Next Steps
We now have two implementations (of both Limits and BigInt) – BCHN (C++) and Libauth (JS/TS) – with extremely consistent results and relative performance differences in exactly the places we would expect based on complexity analysis (in each case, the spec takes the most conservative approach to assigning operation costs).
We learned a bit more in bouncing the spec between JS and C++. I’m fairly confident now that further changes to the spec will be minor, so implementation work in other node implementations won’t have to go through the same churn. This is also an opportunity to verify empirically that we’ve gotten everything right.
To “preregister” my planned approach to evaluating whether or not we got these CHIPs right: as we get performance benchmark results from each implementation, I’ll rank-order all results by their worst performance-to-opCost ratio for the worst-performing implementation on the benchmark in question. The worst case should be within the same order of magnitude as worst-case 1-of-3 bare multisig (BMS), and ideally it should never exceed 200% 1-of-3 BMS performance-to-opCost.

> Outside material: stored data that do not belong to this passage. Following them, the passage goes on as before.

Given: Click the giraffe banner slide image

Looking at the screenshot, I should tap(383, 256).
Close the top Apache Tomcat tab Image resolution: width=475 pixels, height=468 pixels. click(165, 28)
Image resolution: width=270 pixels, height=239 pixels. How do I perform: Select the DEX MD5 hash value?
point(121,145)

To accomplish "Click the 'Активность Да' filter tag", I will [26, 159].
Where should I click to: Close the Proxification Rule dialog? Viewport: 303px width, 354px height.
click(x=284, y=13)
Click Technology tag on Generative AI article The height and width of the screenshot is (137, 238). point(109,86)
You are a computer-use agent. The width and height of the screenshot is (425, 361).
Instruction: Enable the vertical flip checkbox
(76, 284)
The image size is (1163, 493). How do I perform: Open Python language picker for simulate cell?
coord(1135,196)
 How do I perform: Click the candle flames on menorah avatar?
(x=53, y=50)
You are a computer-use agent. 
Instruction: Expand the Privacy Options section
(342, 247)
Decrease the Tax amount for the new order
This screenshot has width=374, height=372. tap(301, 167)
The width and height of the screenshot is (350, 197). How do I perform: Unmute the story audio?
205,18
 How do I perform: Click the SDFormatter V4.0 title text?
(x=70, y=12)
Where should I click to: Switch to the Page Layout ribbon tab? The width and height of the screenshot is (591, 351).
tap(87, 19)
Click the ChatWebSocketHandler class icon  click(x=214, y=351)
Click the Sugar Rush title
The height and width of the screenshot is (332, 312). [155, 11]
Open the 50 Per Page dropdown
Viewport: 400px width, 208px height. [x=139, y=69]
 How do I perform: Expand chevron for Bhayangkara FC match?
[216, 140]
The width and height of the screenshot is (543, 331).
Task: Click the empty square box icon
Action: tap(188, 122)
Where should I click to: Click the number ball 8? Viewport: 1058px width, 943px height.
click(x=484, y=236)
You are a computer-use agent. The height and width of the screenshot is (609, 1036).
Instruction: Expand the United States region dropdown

Given the results from Libauth (shared last month) + Calin’s BCHN results from last week, it seems this will be proven empirically, but I’ll wait to get complete results (and any more spec feedback) from all other implementations before claiming we’re done.
So: We need help getting patches and then benchmark results for all other node implementations. I’m reaching out to all the teams today, and I’m happy to hop on calls to help teams ramp up quickly or answer any questions. This is also the perfect time to get wider feedback on if any spec details can be further simplified to make implementation easier in other languages (JS and C++ gave us a pretty wide view already, but another round of implementation feedback should give us more confidence that we’re not leaving any more protocol simplifications on the table.)
In the meantime, I’ll revise all the benchmarks again for this latest iteration (hopefully one last time ) and make some pretty graphs that I can keep updated as we get results from other implementations. I’m also hoping to knock out the stretch goal of expanding our new test suite to incorporate the old script_tests.json
such that it can be fully deprecated.
When we’re done here, we should have both an expanded set of functional test vectors and an extremely comprehensive set of benchmarking test vectors that can be used to reveal any performance deficiencies in any VM implementation.